# [WHAT YOU ARE ASKED TO DO]
Copy the records word for word, from the first line through the line that contains "will (46, 637).".

# [EXTRACTED ENTRIES]
= = =

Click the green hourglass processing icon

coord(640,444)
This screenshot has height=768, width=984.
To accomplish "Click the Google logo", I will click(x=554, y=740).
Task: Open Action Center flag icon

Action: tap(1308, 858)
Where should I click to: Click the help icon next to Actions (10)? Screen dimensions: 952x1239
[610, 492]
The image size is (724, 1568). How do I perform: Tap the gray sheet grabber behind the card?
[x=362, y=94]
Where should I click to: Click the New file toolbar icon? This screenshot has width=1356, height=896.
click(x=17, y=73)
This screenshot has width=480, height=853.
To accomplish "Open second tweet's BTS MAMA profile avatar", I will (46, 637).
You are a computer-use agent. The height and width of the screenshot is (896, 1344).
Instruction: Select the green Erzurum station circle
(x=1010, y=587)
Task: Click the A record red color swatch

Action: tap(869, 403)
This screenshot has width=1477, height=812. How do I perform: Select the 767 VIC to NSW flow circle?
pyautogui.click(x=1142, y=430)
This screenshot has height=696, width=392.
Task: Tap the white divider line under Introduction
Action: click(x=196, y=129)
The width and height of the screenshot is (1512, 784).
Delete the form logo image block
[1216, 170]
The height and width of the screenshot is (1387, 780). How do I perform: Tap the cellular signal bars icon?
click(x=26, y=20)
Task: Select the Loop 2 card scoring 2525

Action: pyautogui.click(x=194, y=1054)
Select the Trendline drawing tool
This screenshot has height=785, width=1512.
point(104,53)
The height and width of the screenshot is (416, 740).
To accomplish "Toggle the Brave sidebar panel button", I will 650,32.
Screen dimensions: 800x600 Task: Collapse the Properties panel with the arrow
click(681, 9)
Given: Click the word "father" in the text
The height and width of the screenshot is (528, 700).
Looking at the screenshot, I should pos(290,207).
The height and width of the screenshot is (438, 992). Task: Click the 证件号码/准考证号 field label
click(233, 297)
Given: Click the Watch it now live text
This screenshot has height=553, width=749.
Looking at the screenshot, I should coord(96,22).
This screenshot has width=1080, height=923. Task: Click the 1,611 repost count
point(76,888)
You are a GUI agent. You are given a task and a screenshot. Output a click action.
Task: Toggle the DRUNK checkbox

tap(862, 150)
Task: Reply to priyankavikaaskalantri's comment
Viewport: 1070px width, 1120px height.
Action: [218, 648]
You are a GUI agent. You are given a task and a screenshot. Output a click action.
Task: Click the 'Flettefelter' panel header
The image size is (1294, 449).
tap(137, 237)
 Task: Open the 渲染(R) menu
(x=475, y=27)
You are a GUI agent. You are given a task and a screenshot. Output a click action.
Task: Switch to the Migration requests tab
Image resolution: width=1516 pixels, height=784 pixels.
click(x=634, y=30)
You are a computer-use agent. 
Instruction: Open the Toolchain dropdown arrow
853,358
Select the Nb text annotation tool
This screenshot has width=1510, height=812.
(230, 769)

= = =

# [ANSWER TO THIS TASK]
Click the green hourglass processing icon

coord(640,444)
This screenshot has height=768, width=984.
To accomplish "Click the Google logo", I will click(x=554, y=740).
Task: Open Action Center flag icon

Action: tap(1308, 858)
Where should I click to: Click the help icon next to Actions (10)? Screen dimensions: 952x1239
[610, 492]
The image size is (724, 1568). How do I perform: Tap the gray sheet grabber behind the card?
[x=362, y=94]
Where should I click to: Click the New file toolbar icon? This screenshot has width=1356, height=896.
click(x=17, y=73)
This screenshot has width=480, height=853.
To accomplish "Open second tweet's BTS MAMA profile avatar", I will (46, 637).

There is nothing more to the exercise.